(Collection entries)
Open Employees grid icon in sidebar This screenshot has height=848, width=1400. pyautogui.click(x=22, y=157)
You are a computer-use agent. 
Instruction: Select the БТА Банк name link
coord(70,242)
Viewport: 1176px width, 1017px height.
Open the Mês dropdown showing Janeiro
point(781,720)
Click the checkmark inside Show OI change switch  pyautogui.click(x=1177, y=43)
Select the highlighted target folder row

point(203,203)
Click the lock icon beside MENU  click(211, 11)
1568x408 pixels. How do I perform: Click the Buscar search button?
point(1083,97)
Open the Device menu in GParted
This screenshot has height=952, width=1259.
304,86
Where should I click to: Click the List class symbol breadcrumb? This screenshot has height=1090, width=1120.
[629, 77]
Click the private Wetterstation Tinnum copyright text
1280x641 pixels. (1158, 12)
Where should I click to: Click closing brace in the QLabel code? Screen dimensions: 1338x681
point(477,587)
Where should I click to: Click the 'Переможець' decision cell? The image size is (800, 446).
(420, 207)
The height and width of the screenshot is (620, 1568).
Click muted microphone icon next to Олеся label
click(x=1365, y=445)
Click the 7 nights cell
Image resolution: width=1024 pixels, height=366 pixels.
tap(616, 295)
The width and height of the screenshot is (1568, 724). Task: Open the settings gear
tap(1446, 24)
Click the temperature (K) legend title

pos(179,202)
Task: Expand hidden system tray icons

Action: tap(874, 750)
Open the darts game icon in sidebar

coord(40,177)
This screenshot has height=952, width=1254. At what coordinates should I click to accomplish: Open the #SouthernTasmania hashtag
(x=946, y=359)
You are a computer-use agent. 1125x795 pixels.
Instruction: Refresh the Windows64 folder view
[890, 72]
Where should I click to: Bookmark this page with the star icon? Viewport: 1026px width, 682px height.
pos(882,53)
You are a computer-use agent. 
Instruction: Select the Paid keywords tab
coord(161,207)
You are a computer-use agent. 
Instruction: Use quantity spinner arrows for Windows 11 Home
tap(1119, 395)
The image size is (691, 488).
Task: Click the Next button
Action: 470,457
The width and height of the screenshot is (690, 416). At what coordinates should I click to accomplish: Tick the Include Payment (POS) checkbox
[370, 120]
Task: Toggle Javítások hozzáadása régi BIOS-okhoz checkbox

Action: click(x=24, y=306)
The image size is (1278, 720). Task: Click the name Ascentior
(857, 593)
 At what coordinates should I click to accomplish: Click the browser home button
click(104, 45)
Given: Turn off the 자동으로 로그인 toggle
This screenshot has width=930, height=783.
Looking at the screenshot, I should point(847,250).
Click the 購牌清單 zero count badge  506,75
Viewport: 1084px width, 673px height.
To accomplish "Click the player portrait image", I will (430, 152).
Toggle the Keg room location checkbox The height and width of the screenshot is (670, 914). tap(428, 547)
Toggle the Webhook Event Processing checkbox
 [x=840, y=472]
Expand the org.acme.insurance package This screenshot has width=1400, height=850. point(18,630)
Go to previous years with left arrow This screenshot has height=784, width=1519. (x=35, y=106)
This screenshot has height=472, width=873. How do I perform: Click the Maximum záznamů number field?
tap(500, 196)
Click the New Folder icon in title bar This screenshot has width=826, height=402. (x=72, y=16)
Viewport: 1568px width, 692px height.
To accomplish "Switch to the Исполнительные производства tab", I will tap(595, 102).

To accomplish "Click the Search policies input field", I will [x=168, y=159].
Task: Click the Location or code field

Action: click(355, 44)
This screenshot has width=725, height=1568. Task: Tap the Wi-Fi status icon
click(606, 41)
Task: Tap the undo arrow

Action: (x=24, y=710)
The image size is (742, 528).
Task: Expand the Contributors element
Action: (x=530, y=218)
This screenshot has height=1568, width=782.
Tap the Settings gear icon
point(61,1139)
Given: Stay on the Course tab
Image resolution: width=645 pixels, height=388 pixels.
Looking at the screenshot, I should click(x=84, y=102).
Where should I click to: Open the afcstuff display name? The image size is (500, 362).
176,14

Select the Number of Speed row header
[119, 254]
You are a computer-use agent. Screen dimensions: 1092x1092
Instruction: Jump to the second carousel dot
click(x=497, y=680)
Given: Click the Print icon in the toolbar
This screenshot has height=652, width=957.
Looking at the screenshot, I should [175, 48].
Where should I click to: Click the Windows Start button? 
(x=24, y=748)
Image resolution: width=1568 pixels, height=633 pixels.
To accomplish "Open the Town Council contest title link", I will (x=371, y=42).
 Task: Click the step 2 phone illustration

- [Task description] Your answer should consist only of the lines from the one with "Given: Click the Print icon in the toolbar" through the last line of the entries above, retyped exactly.

- [Response]
Given: Click the Print icon in the toolbar
This screenshot has height=652, width=957.
Looking at the screenshot, I should [175, 48].
Where should I click to: Click the Windows Start button? 
(x=24, y=748)
Image resolution: width=1568 pixels, height=633 pixels.
To accomplish "Open the Town Council contest title link", I will (x=371, y=42).
 Task: Click the step 2 phone illustration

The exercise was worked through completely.